He can, but sometimes older people can be funny about these things!


----------



## 7 of 9 (7 Apr 2018)

You can upgrade them, by selecting (seat only reservation) when booking online, its 25euro extra for the first class seat. not many trains have a first class section.


----------



## Gordon Gekko (7 Apr 2018)

Many thanks...bizarrely it’s €50 to do a seat only upgrade and €44.99 to buy the ticket outright. I’ll just do that.


----------



## MrEarl (7 Apr 2018)

Gordon Gekko said:


> Many thanks...bizarrely it’s €50 to do a seat only upgrade and €44.99 to buy the ticket outright. I’ll just do that.



That's mad Ted !

I would guess it's the €25 each way that 7 of 9 has referred to above, with no discount for two trips (which seems harsh if it's a return journey and not two unrelated trips).

I've some issues with the principal of free travel for OAPs and how it's currently provided, but given the current arrangements, this person is as entitled to the benefits as every other OAP with the pass, so it's a shame they lose out here.  A topic for another thread perhaps ?


----------



## RETIRED2017 (7 Apr 2018)

Gordon Gekko said:


> Many thanks...bizarrely it’s €50 to do a seat only upgrade and €44.99 to buy the ticket outright. I’ll just do that.


You need to put some euro spending money in along with the ticket after all the paid millions in tax now you will not allow them enjoy  payback time,

If they had a choice they may sooner Bryan Adams- Summer of 69,


----------



## Early Riser (7 Apr 2018)

Gordon Gekko said:


> Many thanks...bizarrely it’s €50 to do a seat only upgrade and €44.99 to buy the ticket outright. I’ll just do that.



Would "protecting the inheritance" qualify as a tax-deductible business expense?


----------



## Clamball (7 Apr 2018)

It is €25 to upgrade your ticket to first class if you turn up in the first class carriage and there are free seats.  So the €50 upgrade would be for each way.   It can be nice to treat someone to an upgrade.


----------



## Gordon Gekko (7 Apr 2018)

Early Riser said:


> Would "protecting the inheritance" qualify as a tax-deductible business expense?

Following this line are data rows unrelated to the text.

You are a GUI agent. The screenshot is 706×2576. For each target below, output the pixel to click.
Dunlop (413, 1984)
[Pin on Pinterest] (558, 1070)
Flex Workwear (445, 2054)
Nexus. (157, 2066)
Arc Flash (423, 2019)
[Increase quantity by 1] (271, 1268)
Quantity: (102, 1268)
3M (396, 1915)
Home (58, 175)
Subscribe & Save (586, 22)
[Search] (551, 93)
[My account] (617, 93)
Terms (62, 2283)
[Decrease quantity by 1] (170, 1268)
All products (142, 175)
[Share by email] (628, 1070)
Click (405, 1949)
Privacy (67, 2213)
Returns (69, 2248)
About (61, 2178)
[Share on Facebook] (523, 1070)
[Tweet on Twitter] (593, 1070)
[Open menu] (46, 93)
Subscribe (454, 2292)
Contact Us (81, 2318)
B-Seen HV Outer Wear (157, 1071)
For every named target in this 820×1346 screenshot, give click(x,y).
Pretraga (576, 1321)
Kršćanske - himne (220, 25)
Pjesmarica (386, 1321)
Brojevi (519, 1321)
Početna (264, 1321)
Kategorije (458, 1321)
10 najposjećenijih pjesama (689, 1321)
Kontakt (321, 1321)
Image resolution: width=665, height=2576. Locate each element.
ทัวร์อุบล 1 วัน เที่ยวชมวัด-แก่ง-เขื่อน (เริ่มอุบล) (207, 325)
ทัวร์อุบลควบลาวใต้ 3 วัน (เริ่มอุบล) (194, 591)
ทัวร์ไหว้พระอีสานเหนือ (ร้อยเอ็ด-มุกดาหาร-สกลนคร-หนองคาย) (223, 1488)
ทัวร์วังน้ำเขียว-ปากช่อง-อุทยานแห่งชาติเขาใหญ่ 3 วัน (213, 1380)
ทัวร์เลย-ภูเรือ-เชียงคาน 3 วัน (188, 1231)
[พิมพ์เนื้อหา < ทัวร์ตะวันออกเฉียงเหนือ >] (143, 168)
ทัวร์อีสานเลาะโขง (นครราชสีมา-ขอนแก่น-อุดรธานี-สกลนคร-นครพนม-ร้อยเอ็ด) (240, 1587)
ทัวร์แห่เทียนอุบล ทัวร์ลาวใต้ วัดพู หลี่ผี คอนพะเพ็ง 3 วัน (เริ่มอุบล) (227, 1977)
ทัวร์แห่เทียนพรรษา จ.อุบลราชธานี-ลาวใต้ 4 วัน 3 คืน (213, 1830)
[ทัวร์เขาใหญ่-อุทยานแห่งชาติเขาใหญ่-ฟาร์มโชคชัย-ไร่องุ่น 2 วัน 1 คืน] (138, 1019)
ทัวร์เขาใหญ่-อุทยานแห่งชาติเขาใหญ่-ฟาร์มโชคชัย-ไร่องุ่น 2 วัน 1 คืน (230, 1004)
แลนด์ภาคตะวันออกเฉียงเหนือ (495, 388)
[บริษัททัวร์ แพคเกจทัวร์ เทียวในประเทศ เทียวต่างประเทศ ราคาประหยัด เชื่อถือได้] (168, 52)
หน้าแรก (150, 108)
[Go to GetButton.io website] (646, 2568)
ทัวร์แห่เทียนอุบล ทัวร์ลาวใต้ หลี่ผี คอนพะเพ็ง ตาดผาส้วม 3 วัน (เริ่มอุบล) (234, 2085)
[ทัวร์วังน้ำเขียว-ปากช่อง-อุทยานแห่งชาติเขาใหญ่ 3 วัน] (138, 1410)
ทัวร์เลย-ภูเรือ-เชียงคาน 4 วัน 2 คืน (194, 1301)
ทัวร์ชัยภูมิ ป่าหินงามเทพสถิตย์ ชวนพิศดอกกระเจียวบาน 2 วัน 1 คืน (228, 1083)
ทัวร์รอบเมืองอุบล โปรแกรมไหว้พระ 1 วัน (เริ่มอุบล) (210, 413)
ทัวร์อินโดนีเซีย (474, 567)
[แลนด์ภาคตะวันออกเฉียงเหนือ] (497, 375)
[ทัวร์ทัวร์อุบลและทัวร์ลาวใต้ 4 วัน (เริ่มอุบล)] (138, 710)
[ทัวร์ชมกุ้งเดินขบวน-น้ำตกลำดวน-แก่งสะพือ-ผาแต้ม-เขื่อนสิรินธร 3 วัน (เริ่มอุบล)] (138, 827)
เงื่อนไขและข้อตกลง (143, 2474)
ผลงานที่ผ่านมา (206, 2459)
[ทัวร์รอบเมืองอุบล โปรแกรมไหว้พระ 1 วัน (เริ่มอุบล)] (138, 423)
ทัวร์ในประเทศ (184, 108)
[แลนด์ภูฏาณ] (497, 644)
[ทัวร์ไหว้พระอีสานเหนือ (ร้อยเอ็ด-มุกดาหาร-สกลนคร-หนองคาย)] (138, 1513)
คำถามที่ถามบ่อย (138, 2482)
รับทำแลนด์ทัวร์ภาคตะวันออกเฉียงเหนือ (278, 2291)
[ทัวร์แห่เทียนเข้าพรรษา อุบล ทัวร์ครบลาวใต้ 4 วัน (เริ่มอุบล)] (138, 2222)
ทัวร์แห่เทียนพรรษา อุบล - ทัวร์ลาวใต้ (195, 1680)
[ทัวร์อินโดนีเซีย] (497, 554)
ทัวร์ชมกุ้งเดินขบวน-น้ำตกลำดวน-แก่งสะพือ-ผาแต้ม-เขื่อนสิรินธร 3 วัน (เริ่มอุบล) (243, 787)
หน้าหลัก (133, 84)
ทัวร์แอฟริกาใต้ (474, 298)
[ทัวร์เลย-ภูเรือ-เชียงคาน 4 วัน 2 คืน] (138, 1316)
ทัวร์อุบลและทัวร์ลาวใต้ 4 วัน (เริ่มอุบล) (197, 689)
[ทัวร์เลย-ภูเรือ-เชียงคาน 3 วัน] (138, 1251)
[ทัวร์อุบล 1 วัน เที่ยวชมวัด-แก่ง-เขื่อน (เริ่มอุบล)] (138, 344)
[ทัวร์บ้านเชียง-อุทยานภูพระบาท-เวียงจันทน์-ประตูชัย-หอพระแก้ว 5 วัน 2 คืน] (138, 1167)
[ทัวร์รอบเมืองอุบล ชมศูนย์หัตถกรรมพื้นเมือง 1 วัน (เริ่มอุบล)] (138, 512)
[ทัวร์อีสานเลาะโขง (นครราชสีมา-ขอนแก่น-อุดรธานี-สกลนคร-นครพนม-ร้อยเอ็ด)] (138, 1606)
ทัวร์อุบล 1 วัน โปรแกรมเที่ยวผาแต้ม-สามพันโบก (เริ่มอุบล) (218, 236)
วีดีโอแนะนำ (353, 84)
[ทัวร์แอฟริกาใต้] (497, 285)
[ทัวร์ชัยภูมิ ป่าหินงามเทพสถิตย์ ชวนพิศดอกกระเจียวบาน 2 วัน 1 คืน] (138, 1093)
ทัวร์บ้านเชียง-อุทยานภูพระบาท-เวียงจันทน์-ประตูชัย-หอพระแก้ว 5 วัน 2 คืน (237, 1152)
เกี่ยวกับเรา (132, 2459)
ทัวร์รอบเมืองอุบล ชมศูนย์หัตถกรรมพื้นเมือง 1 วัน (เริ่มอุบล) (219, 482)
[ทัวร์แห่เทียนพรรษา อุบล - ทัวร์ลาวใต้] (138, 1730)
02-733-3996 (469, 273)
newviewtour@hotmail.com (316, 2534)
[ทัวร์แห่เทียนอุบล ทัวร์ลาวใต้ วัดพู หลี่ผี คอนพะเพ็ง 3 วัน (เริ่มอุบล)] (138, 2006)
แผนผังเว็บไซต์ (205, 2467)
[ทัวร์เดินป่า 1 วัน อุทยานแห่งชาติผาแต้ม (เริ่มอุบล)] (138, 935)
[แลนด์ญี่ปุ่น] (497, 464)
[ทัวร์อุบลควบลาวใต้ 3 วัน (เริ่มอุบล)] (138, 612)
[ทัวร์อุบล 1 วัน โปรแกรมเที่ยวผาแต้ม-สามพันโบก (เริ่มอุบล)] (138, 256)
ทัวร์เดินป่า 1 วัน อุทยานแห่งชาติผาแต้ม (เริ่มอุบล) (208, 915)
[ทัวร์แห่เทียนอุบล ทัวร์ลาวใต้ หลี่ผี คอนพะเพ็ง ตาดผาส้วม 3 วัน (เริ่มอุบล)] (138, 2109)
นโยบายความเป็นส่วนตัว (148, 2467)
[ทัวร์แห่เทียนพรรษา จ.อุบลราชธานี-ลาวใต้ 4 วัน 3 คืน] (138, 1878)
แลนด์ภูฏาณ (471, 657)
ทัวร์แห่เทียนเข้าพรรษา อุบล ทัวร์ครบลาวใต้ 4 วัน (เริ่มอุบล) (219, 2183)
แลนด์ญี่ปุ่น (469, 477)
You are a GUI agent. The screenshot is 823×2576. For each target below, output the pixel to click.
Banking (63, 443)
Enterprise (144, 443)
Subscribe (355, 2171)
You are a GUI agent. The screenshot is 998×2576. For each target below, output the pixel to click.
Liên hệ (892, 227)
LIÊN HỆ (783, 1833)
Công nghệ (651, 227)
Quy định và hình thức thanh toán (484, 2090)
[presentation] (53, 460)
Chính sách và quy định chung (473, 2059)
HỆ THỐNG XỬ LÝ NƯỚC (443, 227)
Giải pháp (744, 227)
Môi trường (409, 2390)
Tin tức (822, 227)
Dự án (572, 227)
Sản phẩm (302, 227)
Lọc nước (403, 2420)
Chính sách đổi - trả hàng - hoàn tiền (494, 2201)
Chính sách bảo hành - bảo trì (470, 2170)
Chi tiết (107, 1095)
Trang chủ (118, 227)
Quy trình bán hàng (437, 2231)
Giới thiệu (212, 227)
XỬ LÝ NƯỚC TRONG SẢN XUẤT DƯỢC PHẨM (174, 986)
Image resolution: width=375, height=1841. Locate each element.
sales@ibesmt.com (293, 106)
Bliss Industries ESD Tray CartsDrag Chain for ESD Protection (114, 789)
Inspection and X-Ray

Sadly, I won’t see any of it!

(non-relative)

But I’d like to do something small as a thank you.


----------



## RETIRED2017 (7 Apr 2018)

Early Riser said:


> Would "protecting the inheritance" qualify as a tax-deductible business expense?


I suspect the will not be happy when the see people wasting/spending there hard earned money buying  something they are already entitled to ,


----------



## Leper (9 Apr 2018)

. . . . surprise the person more . . . . . pay for a limousine to ferry him/her. After paying all those millions in income tax a limo fits the bill.


----------



## Gordon Gekko (9 Apr 2018)

Leper said:


> . . . . surprise the person more . . . . . pay for a limousine to ferry him/her. After paying all those millions in income tax a limo fits the bill.



In Ireland it’s the person without the limo who you need to watch!


----------



## RETIRED2017 (9 Apr 2018)

Gordon Gekko said:


> In Ireland it’s the person without the limo who you need to watch!


The guy who was better at not paying millions in tax and now wants to pay twice for a train ticket for the guy who paid more than his fair share,


----------



## Purple (9 Apr 2018)

Leper said:


> . . . . surprise the person more . . . . . pay for a limousine to ferry him/her. After paying all those millions in income tax a limo fits the bill.


Absolutely; people who work hard, do well and then pay lots of tax should be fair game for ridicule and resentment. How dare they be successful!


----------